Nous remarquerons par ce choix de mise en place des peintures que l’artiste n’a pas voulu représenter une histoire comme un livre ouvert mais qu’il a plutôt voulu prendre des instants choisis et les regrouper par thématique.

Les influences théoriques d’Alberti, les emprunts aux spécificités d’artistes majeurs se ressentent encore dans l’ensemble des fresques de la Légende de la Vraie Croix. La représentation d’une architecture modèle est comme un hommage à Alberti. Pour autant, Piero Della Francesca apporta sa pierre à l’édifice en réfléchissant aux questions des proportions et en appliquant ses résultats selon une conception unique.

Il s’agit à présent de s’en rendre compte plus concrètement en analysant la relation entre espace et architecture dans Le Cycle d’Arezzo.


Le Cycle d’Arezzo et les choix de l’espace qui lui sont attenants



La première peinture du cycle, Invention et Preuve de la Vraie Croix, se situe à la gauche de l’ensemble de fresques. Elle montre les trois croix enfouies dans un paysage de campagne, et à l’arrière-plan, par contraste, nous avons une ville.

La géométrisation de l’espace y est très nette. Les édifices sont structurés, le long d’une rue en perspective, avec au bout, évidemment, une église.

La scène, pour le coup, trouve sa suite dans l’espace, avec la représentation de l’extraction des croix, à la droite de la peinture médiane. Le support architectural de la peinture sert ainsi de prétexte à la création d’une historiette. Les personnages de la scène sont le point de focalisation mais à bien considérer, notre regard se perd avec les divers plans constitués par le paysage. En cela, Piero Della Francesca est novateur.

La maîtrise de l’architecture et de la conception spatiale se retrouve également sur la scène de la rencontre entre la reine de Saba et le roi Salomon. Les personnages se retrouvent inclus dans une architecture de temple antique, structurant l’espace de manière très géométrique, mais de par leur position et leur expression corporelle, ils prennent complètement part au rendu très monumental de cette peinture. Un sentiment très solennel se dégage de cette fresque, l’impression que la scène est réellement intemporelle.
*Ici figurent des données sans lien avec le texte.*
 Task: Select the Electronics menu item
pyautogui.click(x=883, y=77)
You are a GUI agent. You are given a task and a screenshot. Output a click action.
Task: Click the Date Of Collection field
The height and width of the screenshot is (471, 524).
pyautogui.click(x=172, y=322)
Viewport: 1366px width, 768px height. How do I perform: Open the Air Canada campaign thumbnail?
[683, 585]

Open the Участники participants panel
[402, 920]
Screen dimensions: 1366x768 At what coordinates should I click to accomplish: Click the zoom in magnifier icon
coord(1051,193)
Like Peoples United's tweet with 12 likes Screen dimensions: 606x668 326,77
Cette analyse fait suite aux conceptions très spécifiques d’Alberti qui concevait une architecture comme un corps humain, comparant chaque colonne, chaque arête, à un bras, un os. Ainsi, le bâtiment est comme un corps humain composé d’éléments individuels formant eux-mêmes un tout, mais le corps humain s’appréhende également comme une unité massive, solide et monumentale.


Enfin, nous avons les affrontements entre divers protagonistes ; d’une part Héraclius et Chosroès dans Héraclius rapporte la Croix à Jérusalem et d’autre part Constantin et Maxence dans La Victoire de Constantin sur Maxence au pont Milvius. Ici, l’utilisation de la masse est clairement mise en évidence pour rendre compte de la frénésie qui s’empare des personnages. Les pattes des chevaux par exemple créent une mêlée dans laquelle le regard du spectateur se perd, passant ainsi d’un plan à un autre, matérialisant toujours plus le support. L’accentuation de la lumière est également très intéressante à observer. Elle met en effet en valeur les personnages.




A travers notre étude du Cycle d’Arezzo de Piero Della Francesca, nous constatons que les théories de l’époque, élaborées notamment par Alberti dans son traité De pictura, sont reprises au moyen d’une mise en exergue très importante de la conception de la perspective (architecture, plans, insertion des personnages dans un espace pictural) mais également améliorées.

Le renforcement de la lumière par exemple s’inspire de Masaccio mais rend également les peintures toujours plus vivantes, et la démultiplication des points de focalisation par l’utilisation de plans confondus apporte un regard encore plus innovant sur cette œuvre clé de la Renaissance italienne.